Task instructions:
From the line with "Viewport: 1243px width, 628px height." to the line with "Where should I", retype each line exactly as it stands in the records below, but skip the pictures.

** Opening Input for this task block **

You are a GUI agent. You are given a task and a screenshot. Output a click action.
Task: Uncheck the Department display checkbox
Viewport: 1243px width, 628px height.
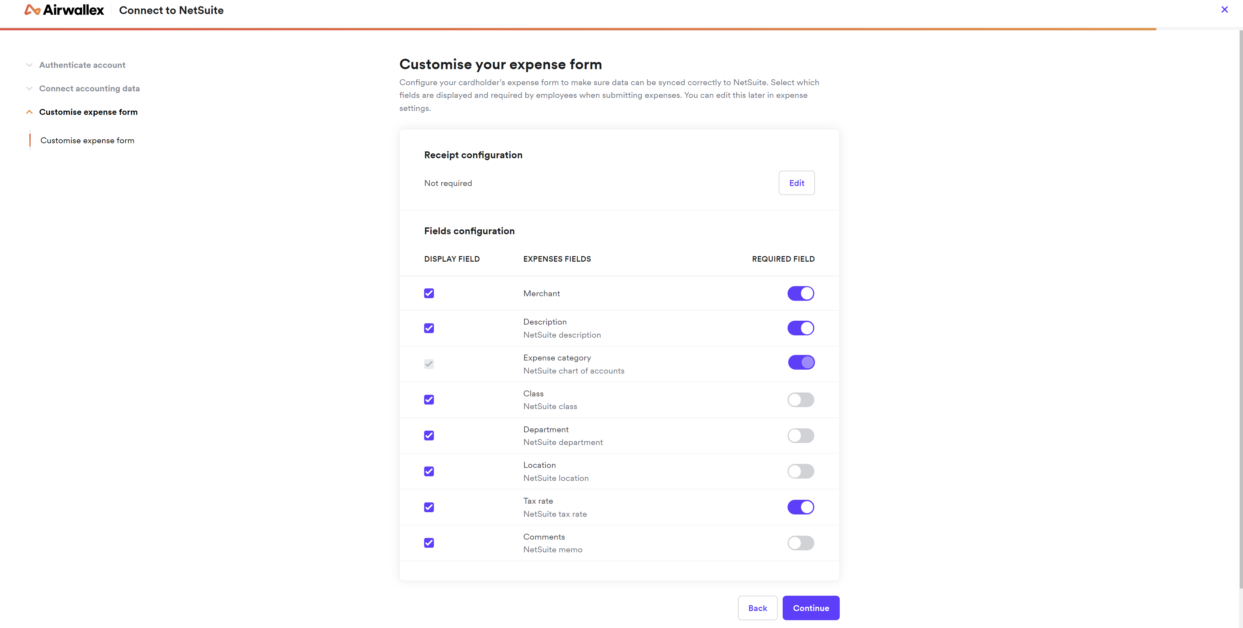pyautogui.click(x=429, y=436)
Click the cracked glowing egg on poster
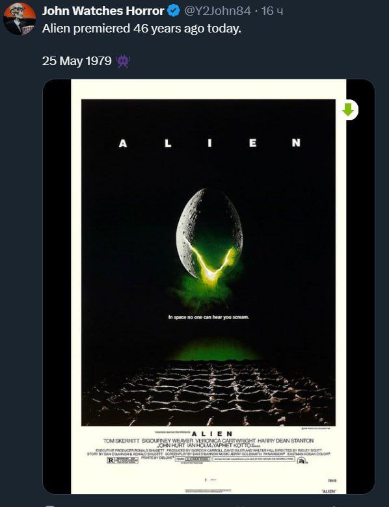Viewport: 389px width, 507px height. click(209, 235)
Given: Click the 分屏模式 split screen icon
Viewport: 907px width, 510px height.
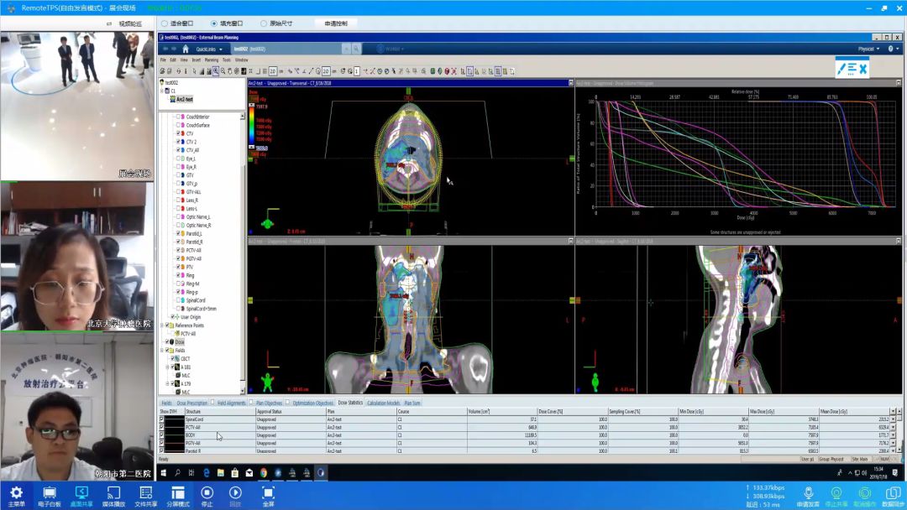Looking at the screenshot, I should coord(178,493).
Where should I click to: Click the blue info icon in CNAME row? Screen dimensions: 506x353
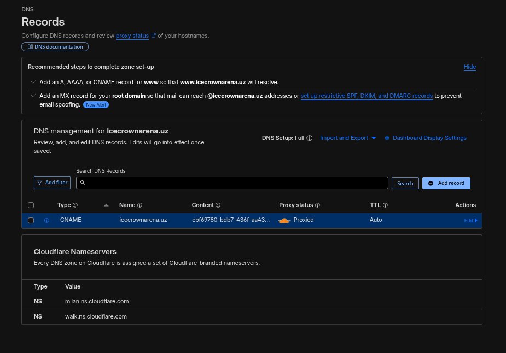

** Closing Input for this task block **
** Opening Input for this task block **

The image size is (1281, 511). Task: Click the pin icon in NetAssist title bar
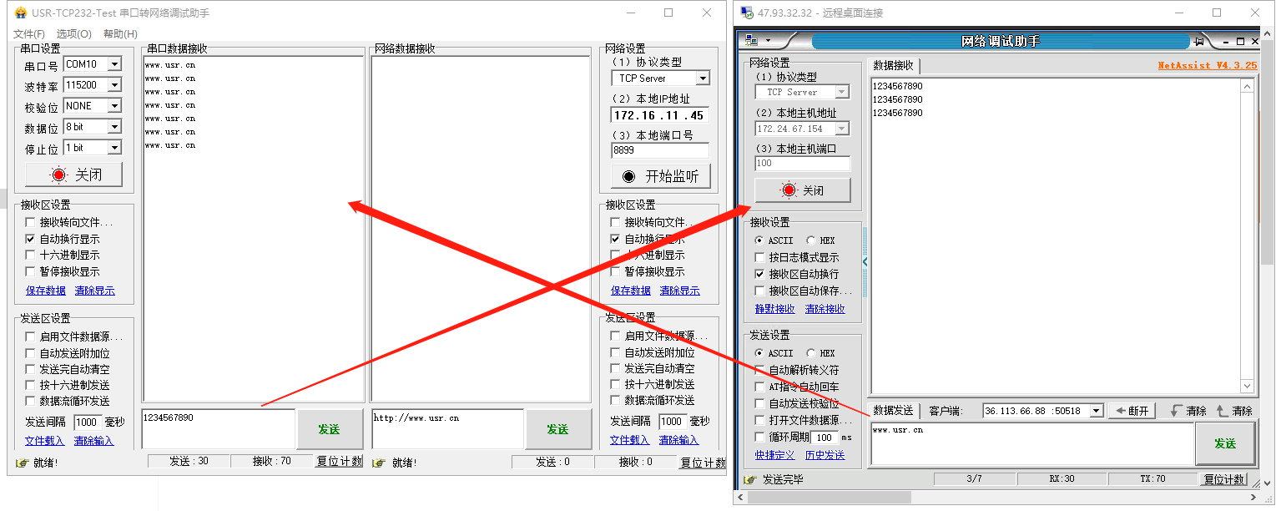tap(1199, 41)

** Closing Input for this task block **

Answer to this exercise:
Viewport: 1243px width, 628px height.
pyautogui.click(x=429, y=436)
Click the cracked glowing egg on poster
Viewport: 389px width, 507px height. click(209, 235)
Given: Click the 分屏模式 split screen icon
Viewport: 907px width, 510px height.
Looking at the screenshot, I should coord(178,493).
Where should I click to: Click the blue info icon in CNAME row? Screen dimensions: 506x353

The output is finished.